MHB Automorphisms of an extension field

[Bingk1]

Hello, I found this question, and I was able to do the easier parts, but I'm really not comfortable with automorphisms in fields.

Let f(x)=x^2 + 1 = x^2 - 2 \in Z_3[x].
Let u= \sqrt{2} be a root of f in some extension field of Z_3.
Let F=Z_3(\sqrt{2}).

d)List the automorphisms of F which leave Z_3 fixed.

What I did is as follows:
a=1+\sqrt{2} generates the nonzero elements of F, which is a finite field.
The automorphisms of the multiplicative group of F is isomorphic to the group U(9)=\{1,2,4,5,7,8\}.
Since [F:Z_3]=2, we know that there will be 2 automorphisms which fix Z_3, and that these 2 automorphisms form a group, so the non-identity automorphism should have order 2.
This gives us the two automorphisms: \sigma_1: a \mapsto a and \sigma_2: a \mapsto a^8.

Is what I've done okay? Any comments/suggestions?
Also, I just wanted to make sure that I've remembered correctly. Technically, Z_3(\sqrt{2}) is supposed to consist of elements of the form \frac{f(u)}{g(u)} (taken modulo 3) where f,g \in Z_3[x] and g \neq 0, but because u is algebraic over Z_3, we can say that Z_3(\sqrt{2}) consists of elements of the form f(u).
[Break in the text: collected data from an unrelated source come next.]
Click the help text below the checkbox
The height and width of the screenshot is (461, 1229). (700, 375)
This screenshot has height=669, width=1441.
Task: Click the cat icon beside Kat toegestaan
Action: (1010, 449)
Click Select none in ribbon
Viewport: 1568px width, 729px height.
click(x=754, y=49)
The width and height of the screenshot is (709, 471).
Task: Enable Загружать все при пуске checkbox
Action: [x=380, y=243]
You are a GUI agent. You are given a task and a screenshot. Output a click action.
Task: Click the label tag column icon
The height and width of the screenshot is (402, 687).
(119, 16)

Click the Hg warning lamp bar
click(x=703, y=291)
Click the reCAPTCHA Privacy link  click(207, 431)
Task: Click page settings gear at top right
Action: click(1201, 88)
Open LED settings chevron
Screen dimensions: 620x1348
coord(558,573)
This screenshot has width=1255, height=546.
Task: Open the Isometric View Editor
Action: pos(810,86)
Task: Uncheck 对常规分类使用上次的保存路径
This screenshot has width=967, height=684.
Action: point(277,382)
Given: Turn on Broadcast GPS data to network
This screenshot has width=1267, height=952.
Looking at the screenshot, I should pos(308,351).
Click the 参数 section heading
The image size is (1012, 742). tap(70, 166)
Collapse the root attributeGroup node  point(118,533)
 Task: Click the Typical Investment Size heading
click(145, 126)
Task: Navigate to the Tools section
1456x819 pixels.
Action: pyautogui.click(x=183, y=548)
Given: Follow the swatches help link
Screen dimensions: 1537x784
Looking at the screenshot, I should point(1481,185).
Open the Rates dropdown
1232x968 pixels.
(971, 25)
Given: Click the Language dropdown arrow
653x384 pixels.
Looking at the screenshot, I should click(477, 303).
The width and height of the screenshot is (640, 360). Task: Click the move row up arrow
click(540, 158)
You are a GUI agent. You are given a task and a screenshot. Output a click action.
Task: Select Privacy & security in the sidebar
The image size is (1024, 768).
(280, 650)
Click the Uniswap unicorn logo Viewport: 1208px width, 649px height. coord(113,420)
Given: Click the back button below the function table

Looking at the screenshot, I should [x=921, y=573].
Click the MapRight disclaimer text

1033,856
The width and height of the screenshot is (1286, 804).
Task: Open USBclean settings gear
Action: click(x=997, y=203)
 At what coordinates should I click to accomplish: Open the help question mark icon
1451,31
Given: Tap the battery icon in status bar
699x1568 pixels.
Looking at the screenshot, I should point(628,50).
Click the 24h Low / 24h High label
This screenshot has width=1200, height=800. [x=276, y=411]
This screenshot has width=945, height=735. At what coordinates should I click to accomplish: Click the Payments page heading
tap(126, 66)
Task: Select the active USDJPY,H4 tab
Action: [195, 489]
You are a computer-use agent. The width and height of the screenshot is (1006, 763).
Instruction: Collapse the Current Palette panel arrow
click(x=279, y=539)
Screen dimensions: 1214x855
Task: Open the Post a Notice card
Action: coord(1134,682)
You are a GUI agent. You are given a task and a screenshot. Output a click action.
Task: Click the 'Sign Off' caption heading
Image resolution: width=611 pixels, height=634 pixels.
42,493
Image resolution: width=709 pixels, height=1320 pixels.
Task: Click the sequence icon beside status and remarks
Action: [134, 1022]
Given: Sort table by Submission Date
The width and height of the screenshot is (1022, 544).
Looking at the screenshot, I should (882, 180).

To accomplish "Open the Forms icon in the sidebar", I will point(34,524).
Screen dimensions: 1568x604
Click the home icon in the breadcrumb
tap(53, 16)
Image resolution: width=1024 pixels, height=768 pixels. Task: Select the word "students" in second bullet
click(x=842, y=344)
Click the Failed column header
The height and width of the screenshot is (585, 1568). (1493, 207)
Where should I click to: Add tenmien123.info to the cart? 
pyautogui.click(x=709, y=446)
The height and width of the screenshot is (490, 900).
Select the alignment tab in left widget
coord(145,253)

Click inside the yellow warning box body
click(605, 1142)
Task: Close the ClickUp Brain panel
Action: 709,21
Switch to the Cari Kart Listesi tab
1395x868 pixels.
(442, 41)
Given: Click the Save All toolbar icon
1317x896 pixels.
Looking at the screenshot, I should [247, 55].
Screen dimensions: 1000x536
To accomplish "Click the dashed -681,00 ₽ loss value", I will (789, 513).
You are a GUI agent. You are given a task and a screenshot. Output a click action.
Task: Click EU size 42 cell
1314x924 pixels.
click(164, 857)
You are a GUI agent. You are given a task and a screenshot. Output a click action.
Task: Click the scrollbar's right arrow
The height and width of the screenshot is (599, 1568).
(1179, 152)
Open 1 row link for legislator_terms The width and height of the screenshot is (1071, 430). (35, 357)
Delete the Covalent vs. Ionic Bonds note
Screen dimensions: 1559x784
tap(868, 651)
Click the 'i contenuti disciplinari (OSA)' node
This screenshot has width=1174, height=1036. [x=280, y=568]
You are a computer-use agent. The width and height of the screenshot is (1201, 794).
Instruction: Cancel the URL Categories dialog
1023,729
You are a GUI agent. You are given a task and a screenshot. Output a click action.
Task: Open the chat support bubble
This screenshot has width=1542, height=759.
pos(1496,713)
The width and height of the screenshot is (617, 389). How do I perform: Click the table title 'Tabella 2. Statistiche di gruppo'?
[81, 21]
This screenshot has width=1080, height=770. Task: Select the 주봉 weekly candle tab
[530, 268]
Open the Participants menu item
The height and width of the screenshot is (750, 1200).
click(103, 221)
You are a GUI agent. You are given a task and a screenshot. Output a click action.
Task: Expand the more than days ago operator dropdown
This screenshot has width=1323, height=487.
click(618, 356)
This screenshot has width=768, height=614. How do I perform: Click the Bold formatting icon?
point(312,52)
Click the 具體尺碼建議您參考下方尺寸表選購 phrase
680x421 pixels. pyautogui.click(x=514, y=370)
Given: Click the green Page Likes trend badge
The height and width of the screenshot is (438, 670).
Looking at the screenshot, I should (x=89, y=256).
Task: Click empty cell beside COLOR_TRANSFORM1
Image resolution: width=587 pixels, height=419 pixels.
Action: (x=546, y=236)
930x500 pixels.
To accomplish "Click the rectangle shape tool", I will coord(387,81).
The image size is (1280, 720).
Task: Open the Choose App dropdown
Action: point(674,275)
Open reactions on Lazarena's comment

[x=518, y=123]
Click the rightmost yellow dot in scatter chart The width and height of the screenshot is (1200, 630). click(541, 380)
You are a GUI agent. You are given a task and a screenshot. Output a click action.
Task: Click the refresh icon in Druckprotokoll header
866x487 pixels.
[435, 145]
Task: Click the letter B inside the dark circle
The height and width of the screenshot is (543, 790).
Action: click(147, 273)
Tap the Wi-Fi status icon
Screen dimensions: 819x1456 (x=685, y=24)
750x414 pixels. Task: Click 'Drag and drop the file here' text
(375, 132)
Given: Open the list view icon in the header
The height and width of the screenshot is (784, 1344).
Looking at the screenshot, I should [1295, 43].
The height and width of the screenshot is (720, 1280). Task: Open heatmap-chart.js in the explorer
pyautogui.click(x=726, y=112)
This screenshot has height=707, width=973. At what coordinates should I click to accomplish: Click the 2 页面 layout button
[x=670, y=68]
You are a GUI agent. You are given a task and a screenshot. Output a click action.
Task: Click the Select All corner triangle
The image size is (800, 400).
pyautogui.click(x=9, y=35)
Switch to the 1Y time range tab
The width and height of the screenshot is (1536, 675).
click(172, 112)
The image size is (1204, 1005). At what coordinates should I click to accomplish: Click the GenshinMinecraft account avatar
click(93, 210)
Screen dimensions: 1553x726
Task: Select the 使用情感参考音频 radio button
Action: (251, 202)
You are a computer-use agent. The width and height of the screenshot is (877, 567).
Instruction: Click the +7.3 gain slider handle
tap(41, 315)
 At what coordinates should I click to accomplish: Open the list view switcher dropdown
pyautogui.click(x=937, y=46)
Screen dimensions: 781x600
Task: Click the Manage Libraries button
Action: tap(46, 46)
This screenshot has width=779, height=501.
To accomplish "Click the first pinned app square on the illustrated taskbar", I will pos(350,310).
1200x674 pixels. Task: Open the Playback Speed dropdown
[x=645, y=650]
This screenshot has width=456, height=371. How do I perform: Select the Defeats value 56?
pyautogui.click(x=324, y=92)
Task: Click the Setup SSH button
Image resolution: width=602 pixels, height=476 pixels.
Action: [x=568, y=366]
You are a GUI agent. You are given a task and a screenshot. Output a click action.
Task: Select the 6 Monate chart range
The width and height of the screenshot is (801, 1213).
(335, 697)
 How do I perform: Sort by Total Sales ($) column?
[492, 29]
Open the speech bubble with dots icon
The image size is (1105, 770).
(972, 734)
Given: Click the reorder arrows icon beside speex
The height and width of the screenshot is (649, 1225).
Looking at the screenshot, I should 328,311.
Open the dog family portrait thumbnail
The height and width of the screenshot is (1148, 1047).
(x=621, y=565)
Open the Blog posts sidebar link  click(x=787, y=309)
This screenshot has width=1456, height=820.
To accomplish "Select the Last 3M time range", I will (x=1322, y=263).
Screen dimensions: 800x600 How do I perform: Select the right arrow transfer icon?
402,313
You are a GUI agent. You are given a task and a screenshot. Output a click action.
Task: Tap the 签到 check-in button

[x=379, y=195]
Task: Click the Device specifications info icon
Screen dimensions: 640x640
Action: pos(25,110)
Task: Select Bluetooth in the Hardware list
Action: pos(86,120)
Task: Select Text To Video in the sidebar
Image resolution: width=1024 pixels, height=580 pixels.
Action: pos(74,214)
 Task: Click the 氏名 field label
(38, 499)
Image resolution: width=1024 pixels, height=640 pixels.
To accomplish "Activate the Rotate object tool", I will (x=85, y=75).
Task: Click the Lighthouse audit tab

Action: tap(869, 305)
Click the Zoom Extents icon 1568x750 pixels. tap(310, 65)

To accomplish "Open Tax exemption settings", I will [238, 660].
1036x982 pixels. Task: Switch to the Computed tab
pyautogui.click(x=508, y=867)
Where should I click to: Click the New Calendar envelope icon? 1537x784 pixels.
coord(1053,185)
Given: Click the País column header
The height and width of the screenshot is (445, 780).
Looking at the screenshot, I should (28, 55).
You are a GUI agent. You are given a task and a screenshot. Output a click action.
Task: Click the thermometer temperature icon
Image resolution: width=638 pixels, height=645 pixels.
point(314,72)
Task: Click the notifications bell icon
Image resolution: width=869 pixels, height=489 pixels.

Is this right?

 

[Deveno]

there is really no need to mention Aut(U(9)).

as it turns out, you have the wrong group there, anyway: there are but 8 non-zero elements of Z₃(u), so the field automorphism group must be (isomorphic to) a subgroup of U(8) = {1,3,5,7}.

let's look at the powers of 1+u:

(1+u)² = 1 + 2u + u² = 2u

(1+u)³ = (1+u)(2u) = 2u + 2u² = 2u + 2(2) = 1 + 2u

(1+u)⁴ = (2u)² = u² = 2 <--this shows that 1+u has order 8.

(1+u)⁵ = (2)(1+u) = 2 + 2u

(1+u)⁶ = (1+u)(2+2u) = 2 + 2(2u) + 2u² = (2+1) + u = u

(1+u)⁷ = (u)(1+u) = u + u² = 2 + u

(1+u)⁸ = (2+u)(1+u) = 2 + (1+2)u + u² = 2 + u² = 2 + 2 = 1.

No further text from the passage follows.